It’s not an easy thing to be a coach or a team leader. There’s no exhaustive training for it, nothing that covers all the bases, no class to take that prepares a coach or leader for everything he will face. Adversity and confusion comes from all angles and sources–parents, players, administrators, umpires, opposing teams, fans, everywhere.
It’s hard to know what is the right thing to do in every situation. But coaches and team leaders try. And they fail. And they try some more.
What’s the secret? How can we know what to do no matter what or whom we face, on and off the field?
Proverbs 28:5 gives some insight: “Evil men do not understand justice, but those who seek the Lord understand all things.”
No one–especially those who are trying hard to help kids in baseball–wants to be called evil, but this verse gives a plain contrast. Either a person is seeking the Lord or he is evil.
What? Yep. The only ‘good’ thing we can do is to seek the Lord. Everything besides him, everything done in our own power…it’s all evil by comparison.
In our own strength and wisdom, that based on evil human nature, leads to misunderstanding and perversion of justice. We will continually fall short of what is best. That means that coaches and leaders who simply go to a class or seminar, or who simply learns from an earthly mentor, will eventually be clouded by their own sinful hearts and will not fully understand how to do what is right in every situation.

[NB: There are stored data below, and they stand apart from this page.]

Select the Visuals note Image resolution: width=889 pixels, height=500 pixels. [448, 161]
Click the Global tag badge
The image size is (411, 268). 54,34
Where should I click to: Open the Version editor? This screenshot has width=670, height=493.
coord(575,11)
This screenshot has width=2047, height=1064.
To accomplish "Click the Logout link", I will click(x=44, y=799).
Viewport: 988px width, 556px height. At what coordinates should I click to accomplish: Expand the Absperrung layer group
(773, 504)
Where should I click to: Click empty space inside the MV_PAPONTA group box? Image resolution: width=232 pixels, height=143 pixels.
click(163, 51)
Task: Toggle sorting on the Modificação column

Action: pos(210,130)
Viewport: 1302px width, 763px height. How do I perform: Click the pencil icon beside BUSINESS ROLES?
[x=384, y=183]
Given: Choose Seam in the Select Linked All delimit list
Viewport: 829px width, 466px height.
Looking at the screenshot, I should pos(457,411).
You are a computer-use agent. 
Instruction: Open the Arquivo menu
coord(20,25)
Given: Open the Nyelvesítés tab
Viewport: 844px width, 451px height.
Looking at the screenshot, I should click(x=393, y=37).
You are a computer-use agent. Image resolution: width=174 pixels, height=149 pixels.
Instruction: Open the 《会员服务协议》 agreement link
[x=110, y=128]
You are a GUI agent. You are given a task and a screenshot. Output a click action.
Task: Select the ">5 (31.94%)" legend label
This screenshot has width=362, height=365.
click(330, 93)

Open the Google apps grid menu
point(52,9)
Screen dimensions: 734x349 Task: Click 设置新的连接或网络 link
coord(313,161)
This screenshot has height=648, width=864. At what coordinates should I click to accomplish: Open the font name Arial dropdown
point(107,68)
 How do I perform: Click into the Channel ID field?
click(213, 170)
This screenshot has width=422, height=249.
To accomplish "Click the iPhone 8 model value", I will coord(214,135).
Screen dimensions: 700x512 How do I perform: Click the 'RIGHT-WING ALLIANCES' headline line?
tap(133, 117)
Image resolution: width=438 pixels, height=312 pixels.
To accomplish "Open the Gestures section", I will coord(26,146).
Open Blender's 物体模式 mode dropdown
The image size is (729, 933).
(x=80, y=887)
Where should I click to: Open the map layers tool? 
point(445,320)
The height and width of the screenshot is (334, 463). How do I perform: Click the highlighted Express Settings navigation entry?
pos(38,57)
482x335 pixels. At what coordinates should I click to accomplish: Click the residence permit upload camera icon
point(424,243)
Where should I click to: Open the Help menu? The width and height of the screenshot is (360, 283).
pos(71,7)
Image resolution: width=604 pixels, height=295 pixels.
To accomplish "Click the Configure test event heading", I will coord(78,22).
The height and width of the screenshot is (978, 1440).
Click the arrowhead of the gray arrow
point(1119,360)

On the other hand, “those who seek the Lord understand all things.” This does not at all mean we won’t make any mistakes or that those who follow Jesus are immune form sin. It simply means that the path to understanding what is right and good is found not through introspection but through time spent in God’s word and in prayer. To understand how to handle parents, umpires, players, complaints, and the myriad other issues, a coach or leader must be desperate to hear from God, to seek Him, to understand these things from His perspective.
Seek the Lord. He’ll show you what to do.
Lord Jesus, I’m turning to you for wisdom. If I’m honest, I don’t know what to do most of the time. Show me. Amen.